1911年に開場した第一期の帝国劇場は、伊藤博文、渋沢栄一らが発起人となり、実業家・大倉喜八郎の主導で、建築家・横河民輔の設計により白亜の殿堂と呼ばれた、日本で初めての本格的な西洋劇場として建設されました。豪奢なつくりの劇場では、歌舞伎、シェイクスピア劇、バレエなどが上演されました。1923年の関東大震災で内部が焼け落ちたものの、翌年には改修を行い、1964年の閉館のころはパノラマスクリーンの映画館として営業し、建て替えに入りました。

1966年に開場した二代目となる現・帝国劇場は、東宝演劇部の役員で、劇作家・演出家である菊田一夫が「“ふだん着で見られる世界最高の劇場”これが帝国劇場の合言葉でございます」として陣頭指揮をとり、建築家・谷口吉郎の設計による、モダニズムの香り豊かな劇場となりました。大河小説『風と共に去りぬ』の世界初の舞台化を念頭に、舞台セット転換のための、地下深くまで使った盆、セリ、広大な舞台袖を備え、世界の様々なミュージカルの日本初演、オリジナル作品の上演を59年間にわたって続け、2025年2月をもって再開発のため休館します。

そして、3代目の帝国劇場は、最先端の技術を備えた世界的に最高の劇場を目指すことはもちろん、観客、俳優、スタッフにとって、また、帝劇のある日比谷の街で暮らす人々にとっても「ここちよい帝劇」を目指して、建築家・小堀哲夫氏による設計が順調に進められています。

「帝国劇場 劇場内イメージパース」
※検討段階のものであり今後行政協議等により変更となる可能性があります

新・帝国劇場の特徴
  • ①劇場の配置を90度回転/正面性のあるアプローチ メインエントランスはこれまでと同様、5th通り側になりますが、劇場の配置を90度回転することで、エントランスの正面に客席を配置した計画となります。正面性が高まることで格式高い劇場空間になるとともに、開演・終演時の混雑緩和に配慮した動線計画となっています。
  • ②見やすくゆとりがあり一体感のある客席 この場所でしか体験できない、より一体感が感じられる客席空間とします。現在の劇場と同等数程度の客席数を設けながら、より見やすいサイトラインを備えた、ゆとりのある座席とし、今まで以上に快適な観劇環境とします。あらゆるお客様が観劇を楽しめる多様な客席を計画しております。
  • ③最先端の技術を備えた、演出の可能性を最大限引き出す舞台 現在の劇場と同規模の舞台空間とし、演出の自由度のある設えとしております。舞台袖上部には、十分な作業性・安全性を確保したテクニカルギャラリー等を設ける計画としています。さらに世界レベルの最先端の舞台技術を導入いたします。
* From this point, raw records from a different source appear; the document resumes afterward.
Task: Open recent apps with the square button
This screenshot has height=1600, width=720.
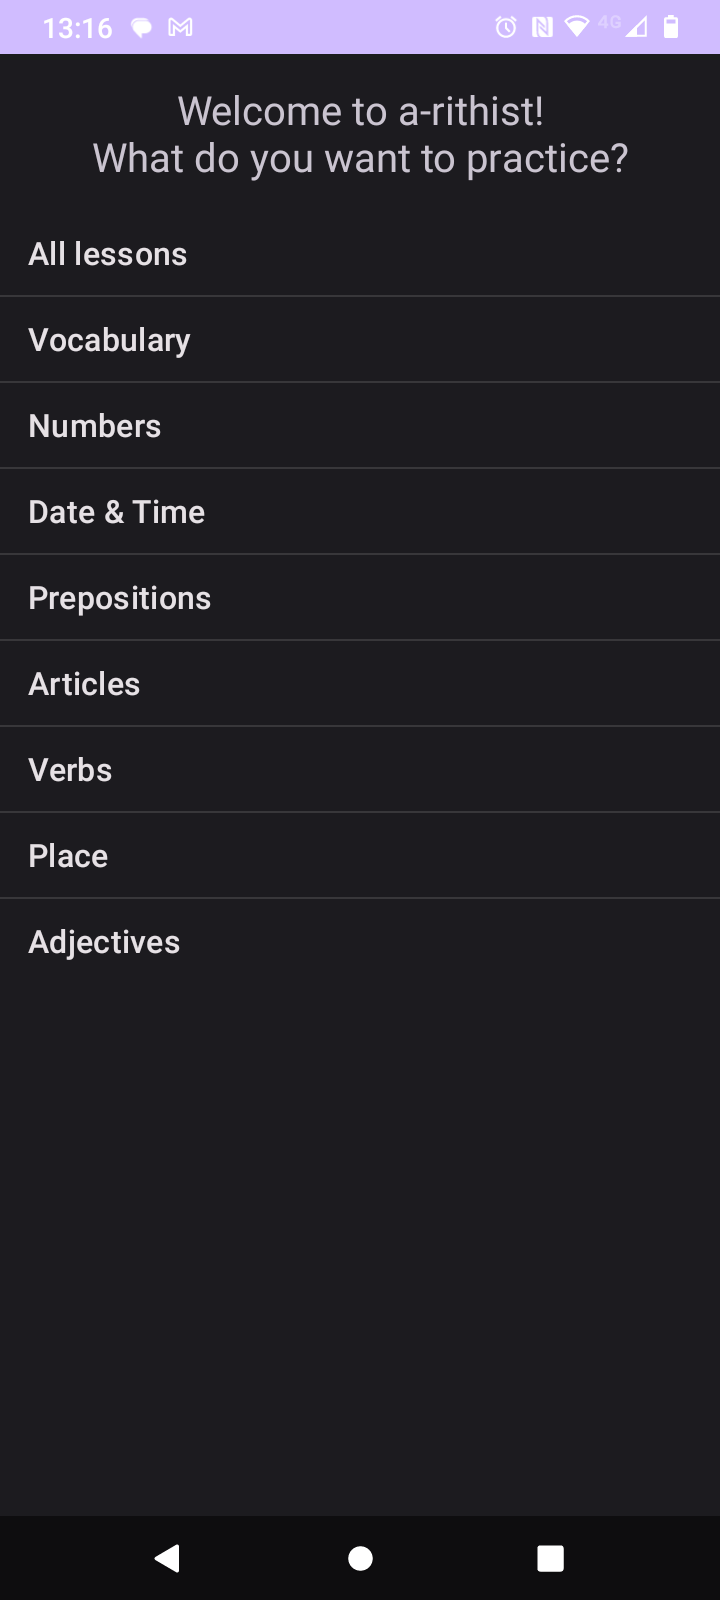Action: (x=550, y=1558)
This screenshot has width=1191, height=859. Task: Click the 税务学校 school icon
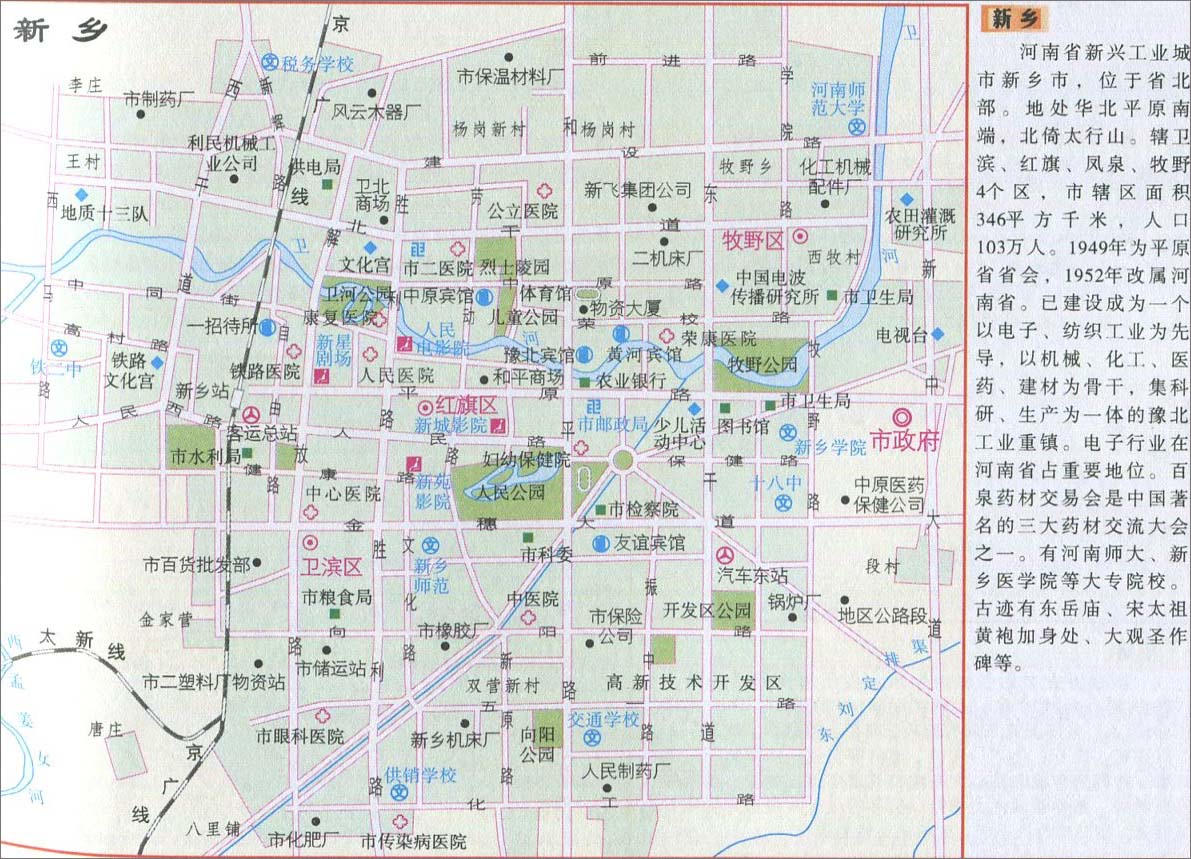270,62
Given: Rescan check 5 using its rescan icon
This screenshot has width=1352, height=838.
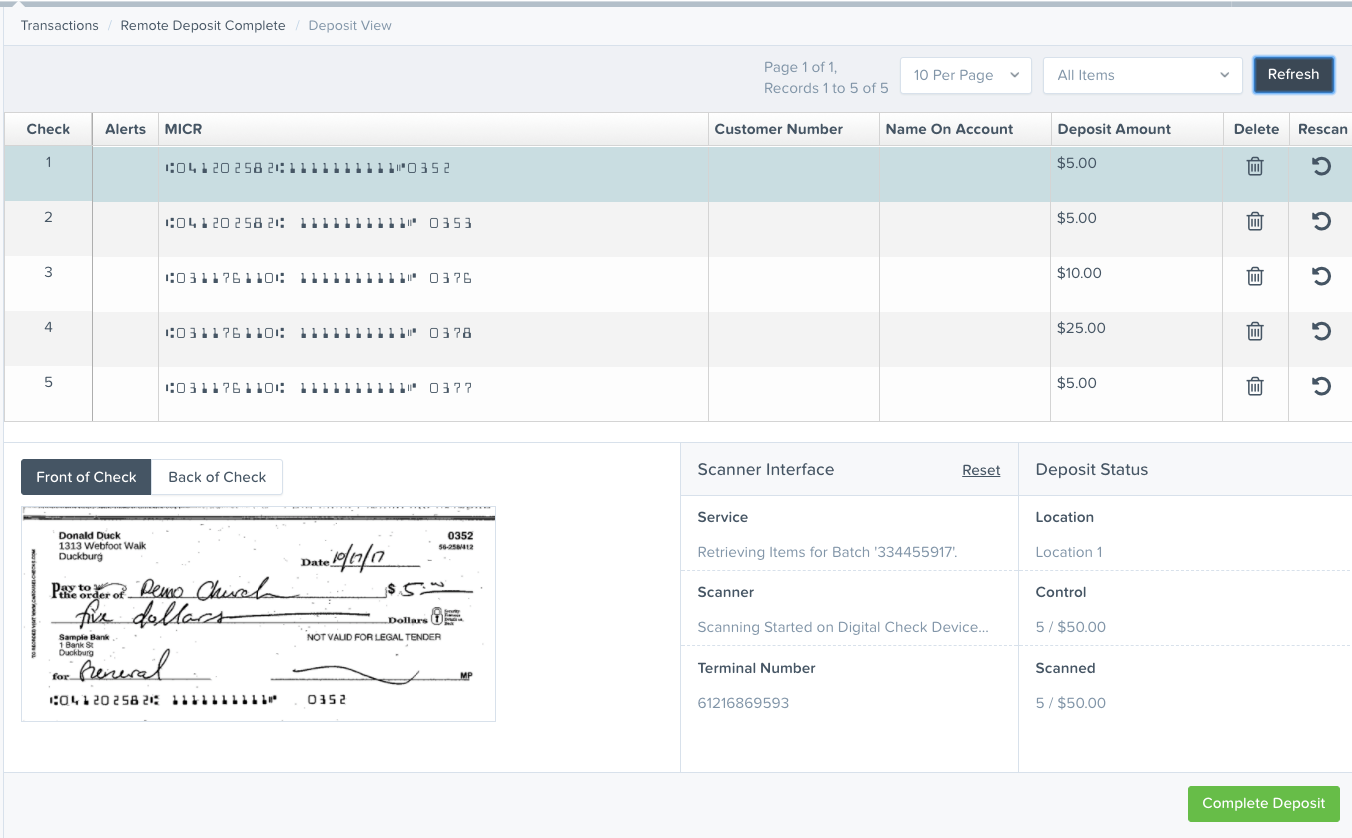Looking at the screenshot, I should 1321,386.
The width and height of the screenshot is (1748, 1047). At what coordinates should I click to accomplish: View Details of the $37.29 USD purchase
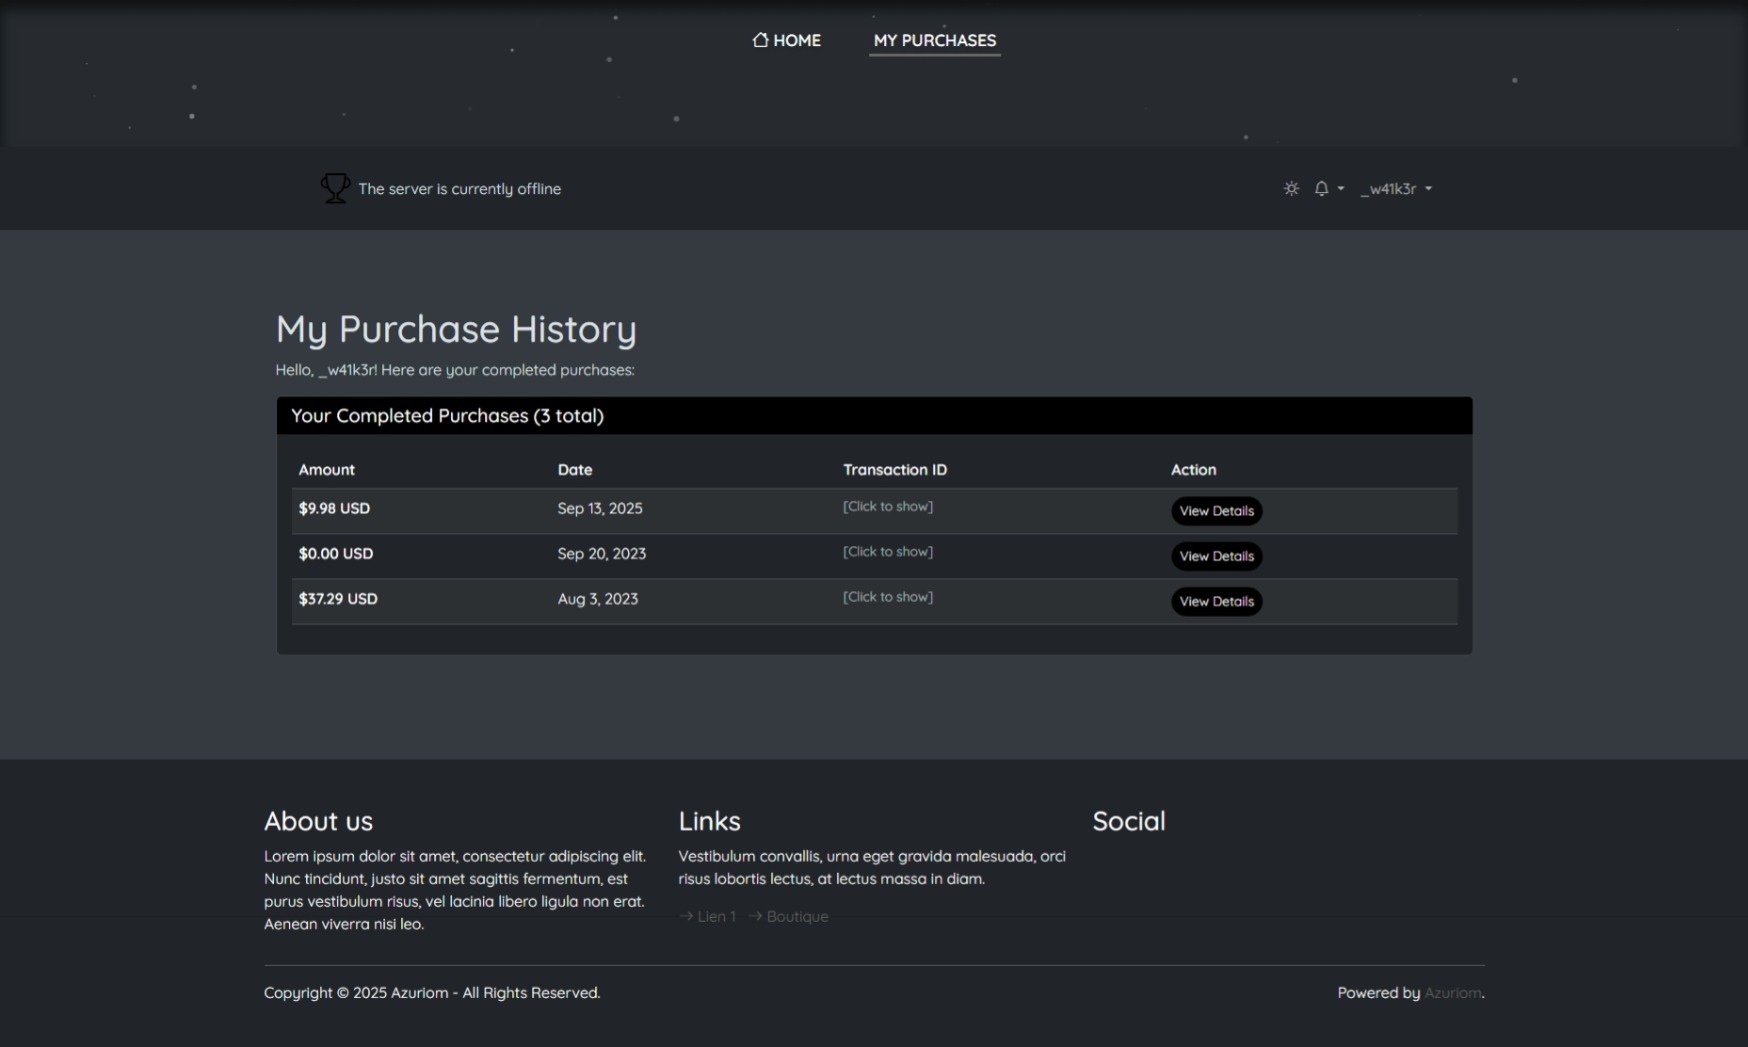coord(1216,601)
楽屋やスタッフのスペースの快適性にも配慮し、誰にとっても心地の良い劇場を目指します。
  • ④ロビー・ホワイエ空間・機能の強化/劇場と日比谷の街をつなげる劇場カフェの整備 ロビー・ホワイエ空間が広がり、より心地よく過ごせるとともに、カフェやバーなどの充実を図ることで多様な過ごし方ができる空間となります。またトイレ等のユーティリティ機能を拡充し、幕間も含めた総合的な観劇体験の充実を図ります。さらに、有楽町駅側の南東の一角には、一般の方も利用できるカフェ等を劇場に併設し、観劇前後や公演以外の時間も楽しめる劇場となります。劇場と日比谷の街がより一体となって、地域に親しまれる劇場を目指します。
  • ⑤劇場全体でのアクセシビリティ強化 新たな劇場もこれまでと同様、都内の複合施設では数少ない1階に客席がある劇場となります。屋外から段差なく客席までアクセスでき、まちと劇場のつながりもより感じられる劇場となります。地下には、エレベーター・エスカレーターを設けた劇場ロビーを新設します。地下鉄からもよりアクセスしやすくなり、多様なお客様が劇場へ訪れやすい計画になっております。また施設内の商業スペース等へもアクセスしやすく、公演前後の体験も含めて、誰もがここちよく楽しめる劇場となります。